Your In-house Keywording Is Just Fine – Or Is It?

Keywording in-house, rather than using an outsourced solution, is often a good fit.  To make it even better, consider having your work audited.  It will keep your keywording in line with industry trends, and highlight areas for improvement.

Whilst in-house keywording teams have the advantage of learning the exact idiosyncrasies and nuances of the system being used, there is a danger that the system itself can be left behind by what is happening elsewhere in the world of metadata, or can become too well suited to people inside the organisation, rather than the general public.

In celebrity keywording, for instance, there is a trend towards including designer labels in clothing descriptions.  If your keywording doesn’t follow that trend, you may find yourself being eclipsed by competitors.  With stock keywording there has been a trend towards more conceptual words, and tighter keywording to better-focus search results.

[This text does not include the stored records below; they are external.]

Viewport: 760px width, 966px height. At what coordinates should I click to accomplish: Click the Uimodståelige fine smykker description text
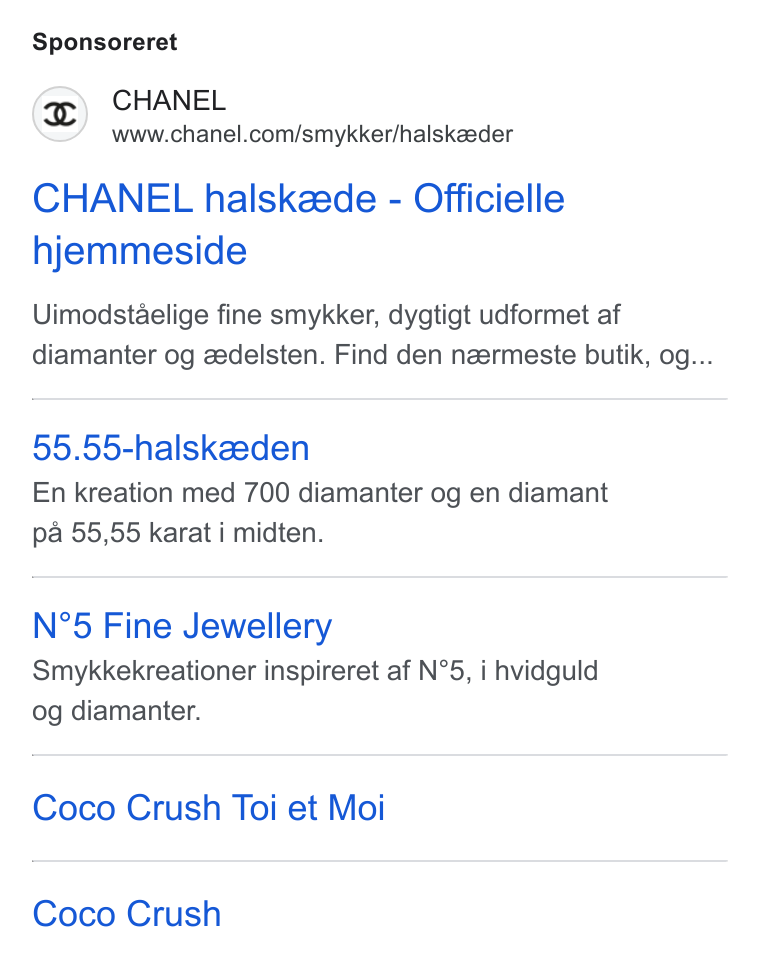point(373,335)
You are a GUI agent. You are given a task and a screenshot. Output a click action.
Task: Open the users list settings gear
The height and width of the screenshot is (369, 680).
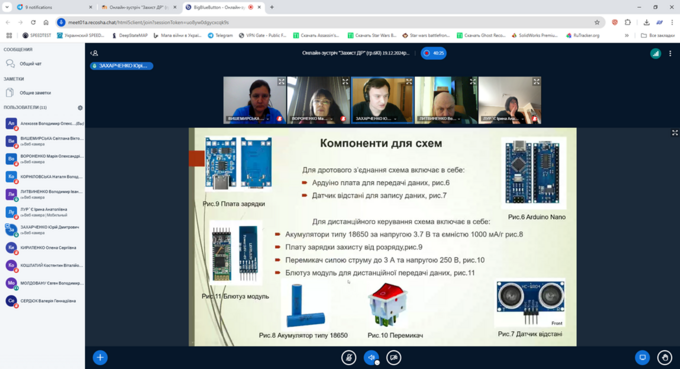pyautogui.click(x=80, y=108)
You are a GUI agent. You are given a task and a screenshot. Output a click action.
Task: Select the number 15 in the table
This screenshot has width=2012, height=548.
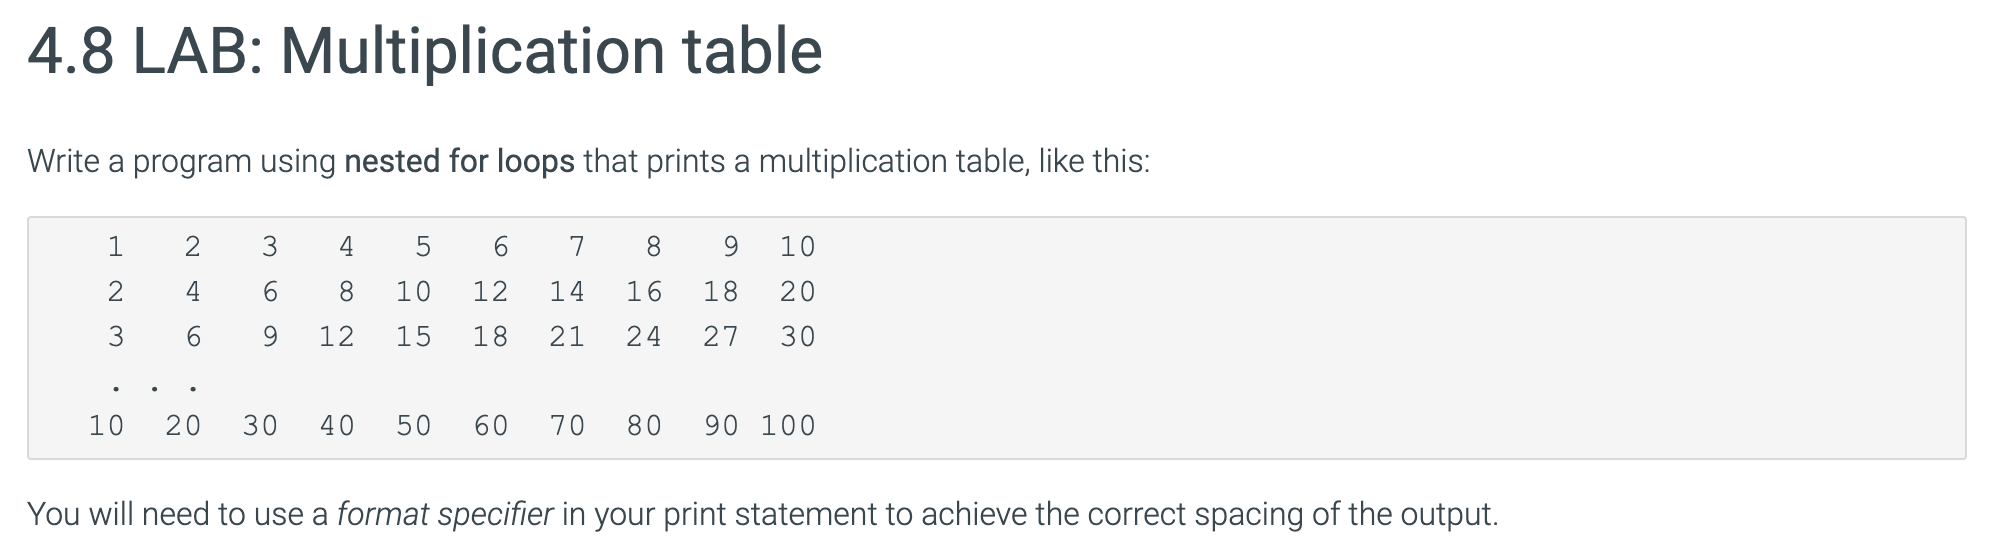click(413, 336)

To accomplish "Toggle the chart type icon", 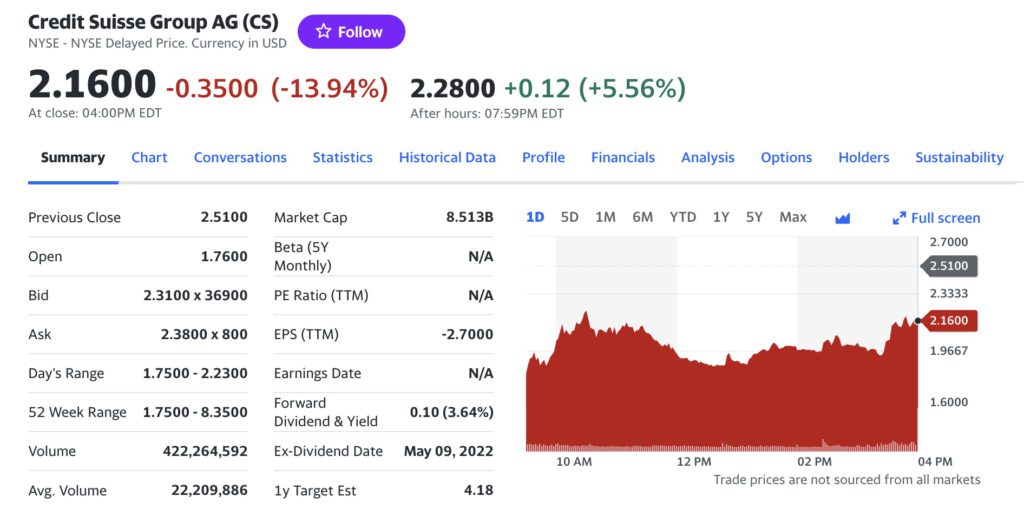I will coord(842,218).

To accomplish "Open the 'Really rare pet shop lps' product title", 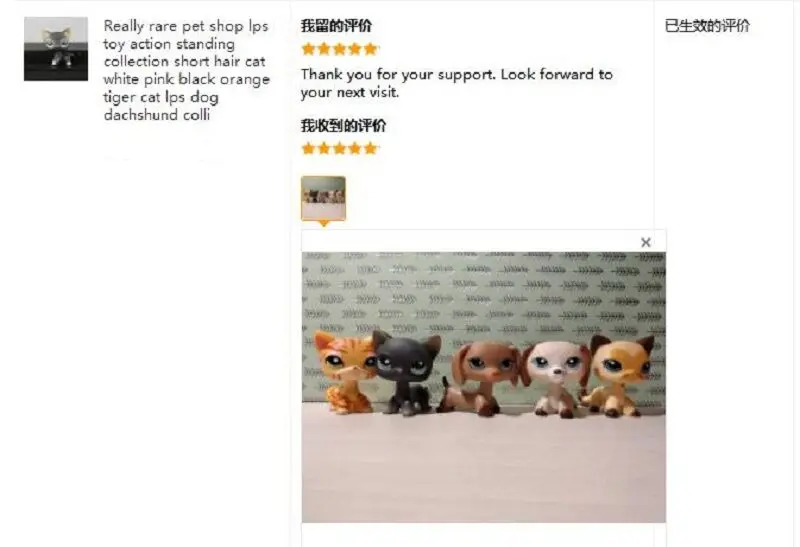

It should be remembered that as an image or video library grows and changes, so do its keywording and metadata requirements.  A library of 10,000 items is a totally different beast from one which is 200,000 in size, where more elaborate systems are called for.  Customers’ requirements will also change over time, as will the standard of keywording being offered by your competitors – sales can suffer dramatically if you don’t keep up with these changes.

You may also find that at some point you want to submit to larger image and video aggregators such as Getty Images, Alamy, Corbis or Framepool.  If so, the in-house system you are using may be well off the mark for meeting the requirements of these companies – in fact that’s almost guaranteed.

With particularly small teams of keyworders – down to a single part-timer for instance – there is a danger of capture and keywording drift.  What that boils down to is that the person keywording, left to their own devices, decides entirely what should be done for better or worse and that standard may not be what was originally envisaged.  Worse, there can be drift in the way keywording is carried out, the vocabulary being used and so on, so that keywording in older parts of the archive is totally out of step with newer parts.

In all of these cases, the best way to stay on track, and get the keywording you need, is to get someone from the outside to look at what you are doing, sample various parts of the archive and report back.  If everything is humming along nicely then it’s good to know that.  It’s even more important to know about the problems so you can address them before throwing more money down the drain on inadequate work.

And because the critique is coming from outside the organisation, it is likely to be an easier message to deliver to colleagues who you also regard as friends.

Perhaps you already know of a metadata professional who can audit your keywording for you.  If not, try talking to keywording outsource companies and see if they will do an audit for you.